На «(…) этих, несомненно, ярчайших образцах социальной силы имен показать и вскрыть значение имени вообще и развить кроющуюся здесь философскую систематику понятий. Я утверждаю, что сила имени в теперешней жизни, несмотря на ее полное удаление от живой религии, нисколько не уменьшилась. Мы перестали силою имени творить чудеса, но мы не перестали силою имени завоевывать умы и сердца, объединять ради определенных идей – тех, кто раньше им сопротивлялся, и это – ничуть не меньшая магия, чем та, о которой теперь читают только в учебниках.
Еще не настало время, чтобы я высказал об имени то, что я мог бы высказать и что мне дороже и ближе, чем философский анализ имени. Но предрассудки механицизма и позитивизма так еще крепки, что я буду вполне удовлетворен, если прочитают хотя бы только мой философский анализ имени. Раз диалектика – универсальный метод, то ему подчинена не только логика, не только экономика и не только история и культура, но и самая дикая магия, ибо она тоже есть момент и логики, и экономики, и истории, и культуры. Нужно быть самым отчаянным и рассудочным метафизиком, чтобы вырвать религию и магию из живого исторического процесса. Но если этого делать нельзя, то не только религия и магия, а самая необузданная и противоестественная фантастика и сумасшествие есть тоже момент в истории и, след., имеет свою диалектику. Вот эту диалектику имени я и хотел дать. Сознаюсь, что это отвлеченно. Но для конкретности в этих вопросах я сам еще не вполне подготовлен. Впрочем, для философа диалектика и есть последняя конкретность.

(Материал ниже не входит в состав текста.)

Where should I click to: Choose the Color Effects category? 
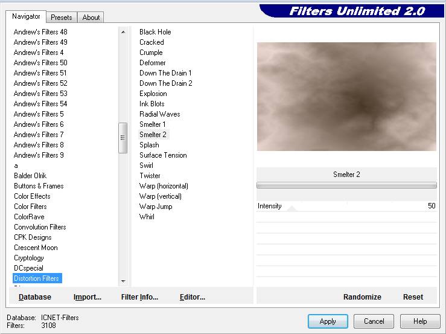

Москва, 14 февраля 1929 г.
Оглавление.
I. Действительность.
II. Имя.
III. Имя и вещь.
IV. Из истории имени.
V. Философские тезисы ономатодоксии».
Как оказалось в дальнейшем, этот фрагмент был предисловием к еще одной книге об имени, а именно к книге «Вещь и имя», которая писалась в 1929 году, была сдана А. Ф. в типографию Иванова в Сергиевом Посаде и, судя по всему, погибла, когда автора ее арестовали в 1930-м. Однако сохранились исходный вариант книги и тот, который обрабатывал Лосев, вернувшись из лагеря в 1933 году. Оба они – краткие. В рукописях, возвращенных мне Центральным архивом ФСБ РФ, где они пролежали после ареста автора 65 лет, сохранилась огромная глава IV «Из истории имени». Следовательно, книга, отданная Лосевым в печать, была достаточно объемной. Теперь же приходится довольствоваться двумя незавершенными вариантами.[91] И в том и в другом нет ни подробной главы IV «Из истории имени»,[92] нет ни V главы «Философские тезисы ономатодоксии». Так печально закончились изыскания Лосева 20-х годов в области учения об имени.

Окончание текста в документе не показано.